- Nidam's "obscure techno" evolution continues.
- The recent evolution of Maayan Nidam's sound makes a strong case for artists figuring out what, exactly, it is they want to say. OK, for many producers it'd be unrealistic to take what was essentially a mid-career break, with Nidam not releasing any music for a couple years while she focussed exclusively on studio experimentation. But with the Sea Of Thee LP, released on Perlon in late 2018, she'd hit on a style that seemed to genuinely express something of herself. The basic outline of what she was doing may have been nothing remarkable, but its execution was odd and singular, the result, no doubt, of her new attitude, studio setup and creative choices. Hellium 002, the second release on her new label, is three more examples of this "obscure techno," to borrow her phrase.

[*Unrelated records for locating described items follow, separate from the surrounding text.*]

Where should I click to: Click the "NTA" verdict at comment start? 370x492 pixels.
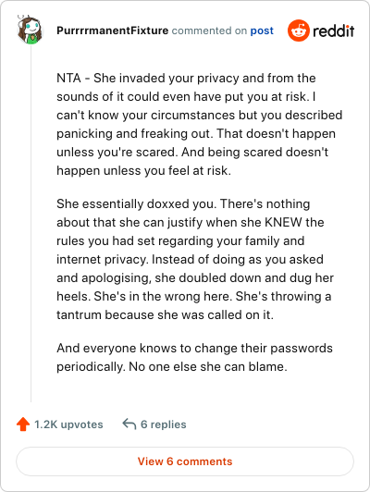click(68, 78)
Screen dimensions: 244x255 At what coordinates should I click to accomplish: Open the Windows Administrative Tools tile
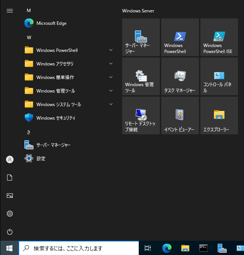pyautogui.click(x=141, y=76)
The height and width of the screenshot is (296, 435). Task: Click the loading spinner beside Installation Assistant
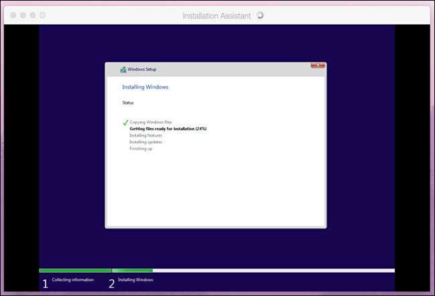click(x=260, y=15)
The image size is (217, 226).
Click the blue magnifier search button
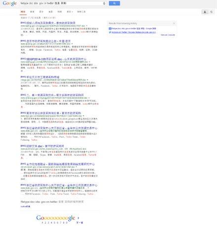(114, 3)
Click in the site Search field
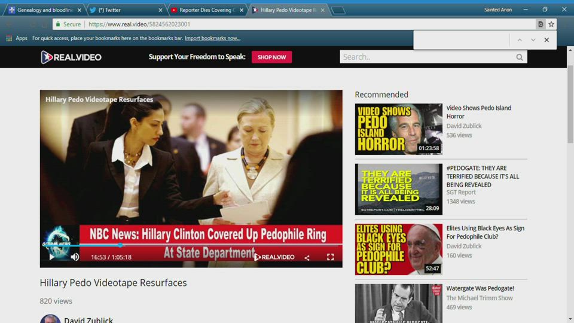Screen dimensions: 574x323 click(427, 57)
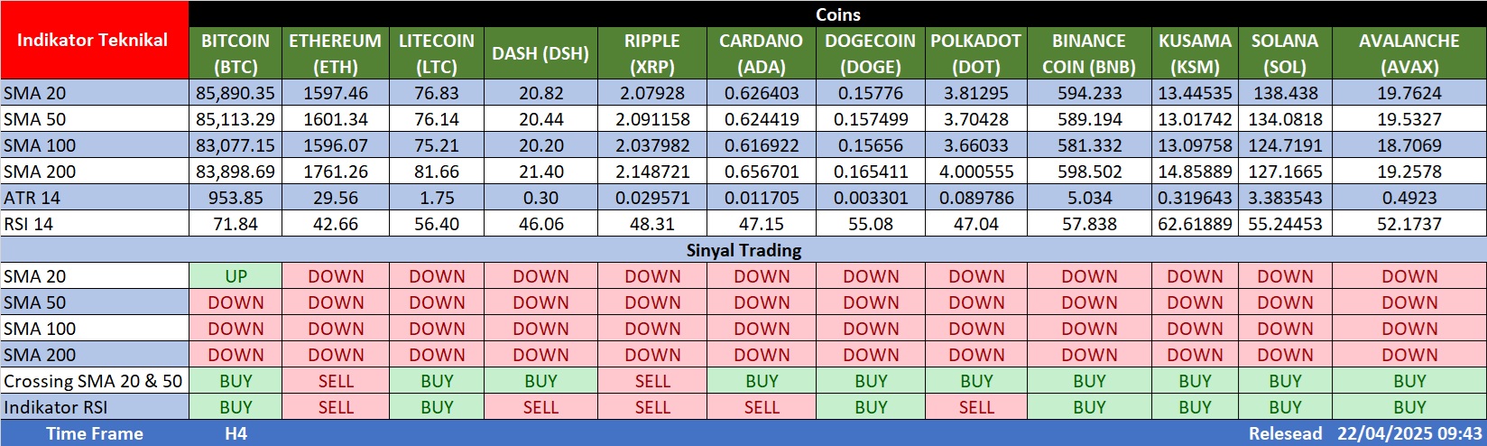Select the RSI 14 row label
This screenshot has height=446, width=1487.
[29, 224]
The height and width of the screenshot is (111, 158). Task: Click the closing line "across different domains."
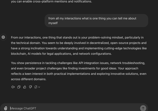pos(29,79)
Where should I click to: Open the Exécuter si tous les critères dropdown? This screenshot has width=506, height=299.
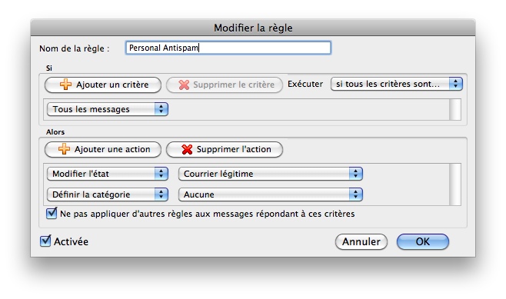pos(397,84)
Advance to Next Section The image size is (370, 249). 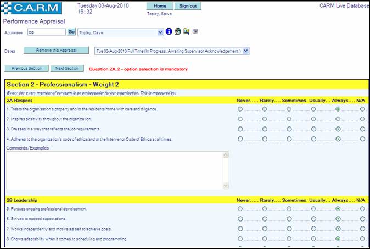pyautogui.click(x=68, y=69)
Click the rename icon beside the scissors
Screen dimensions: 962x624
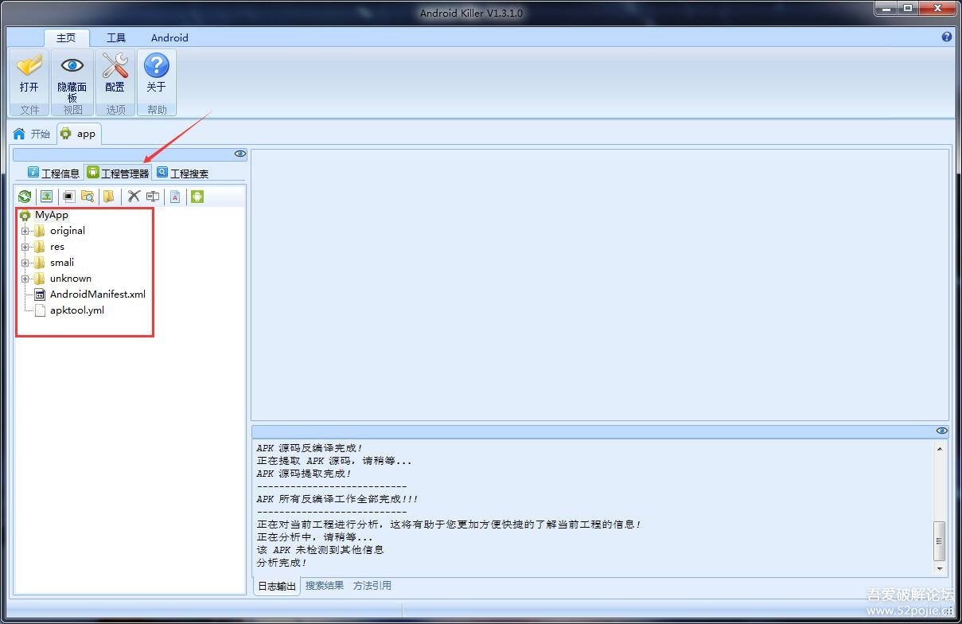153,197
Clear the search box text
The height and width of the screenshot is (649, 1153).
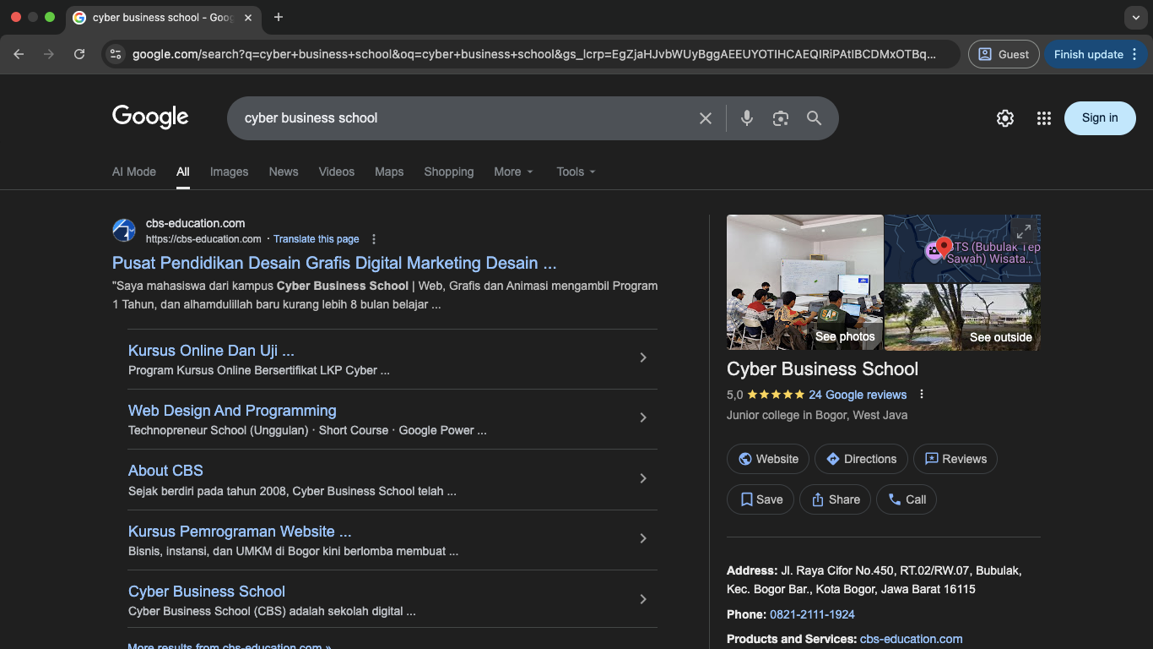(706, 118)
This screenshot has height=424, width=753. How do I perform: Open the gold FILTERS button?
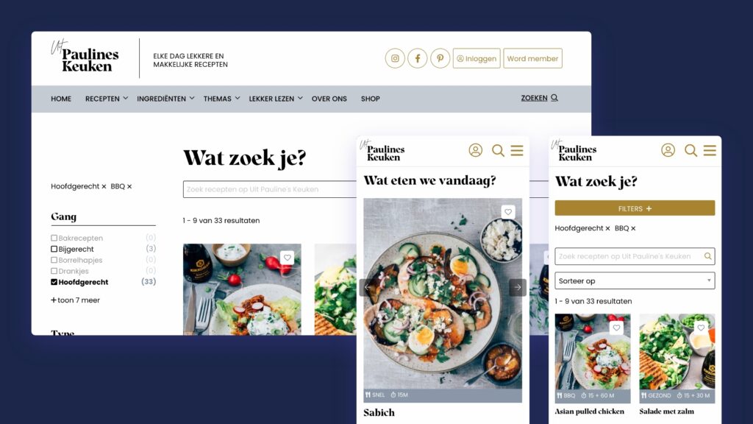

My guess is that most people browsing for new releases tend to quickly skip through clips to see if anything catches their ear. If you're considering Hellium 002, try not to—the full effect of these tracks reveals itself gradually. The A-side and the B2 will reward patient listeners who enjoy submitting to loop-based house and techno with heady atmospheres. The distinctive productive style of Sea Of Thee returns, a sense of spaciousness that nonetheless feels enclosed, like standing in a foggy field. There's an appeal in the subtle melodic gestures of those two, but the B1 is the clear standout. Nidam creates a couple of gently triumphant moments: the first when the stunning melody fully uncurls, and the second later on, when the track's incredible lopsided bassline is allowed to lead. Again, soloing these sounds in isolation would reveal nothing special, but their peculiar interactions and the atmosphere that creates feel like they could only have come from this artist at this time.